Passives Rauchen schadet auch

Werdende Mütter sollten deshalb nicht nur zu Hause, sondern auch an ihrem Arbeitsplatz und in der Freizeit auf saubere, rauchfreie Luft bestehen. Das Nikotin verengt die Gefäße, verringert die Durchblutung der Plazenta und läßt den Blutdruck auch beim Baby an steigen. Das beim Rauchen entstehende hochgiftige Kohlenmonoxid verbindet sich mit dem Blutfarbstoff der roten Blutkörperchen und verdrängt daraus den Sauerstoff. Das Kind leidet unter einem chronischen Sauerstoffmangel und ringt - bildlich gesprochen - regelrecht nach Luft. Die etwa 3.800 Abbauprodukte der Zigarette werden aus dem Blut der Mutter ungefiltert ans Baby weitergegeben. Darunter befinden sich Cadmium und andere Schwermetalle, radioaktive Substanzen und nach den neuesten Erkenntnissen sogar krebserregende Stoffe, die sich nach der Geburt im Urin des Neugeborenen nachweisen lassen.
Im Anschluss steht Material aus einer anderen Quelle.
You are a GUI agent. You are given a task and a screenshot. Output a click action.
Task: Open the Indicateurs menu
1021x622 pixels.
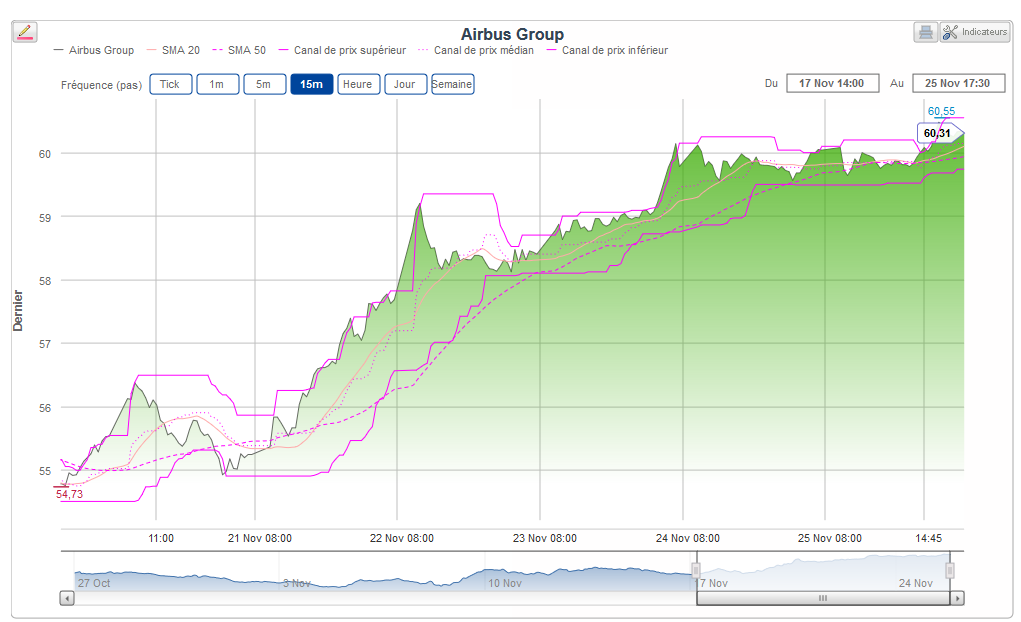pyautogui.click(x=975, y=32)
Schädlichkeit des Rauchens wissenschaftlich belegt

Die Folgen dieser schleichenden Vergiftung im Mutterleib sind mittlerweile vielfach wissenschaftlich dokumentiert worden, betont der Berufsverband der Frauenärzte. Als Folge der schlechten Durchblutung der Plazenta erhält das Ungeborene weniger Nährstoffe. Es wächst deshalb langsamer und wird besonders oft zu klein und untergewichtig geboren. Die Kinder rauchender Mütter kommen häufiger als Babys von Nichtraucherinnen zu früh zur Welt. Ihr Risiko für Mißbildungen oder für den sogenannten plötzlichen Kindstod im Säuglingsalter ist ebenfalls erhöht. Neben diesen unmittelbaren Folgen des mütterlichen Rauchens gibt es eine Reihe von Belastungen, die erst später zutage treten, heißt es in der Stellungnahme der Gynäkologen weiter. Sie nennen dafür bedenkenswerte Zahlen:

Wenn die Mutter während der Schwangerschaft geraucht hat, liegt das Risiko für ihr Kind, später verhaltensauffälllig und hyperaktiv zu werden, bei 22 %, während die Kinder von Nichtraucherinnen nur zu 8 % von einem solchen Schicksal betroffen sind.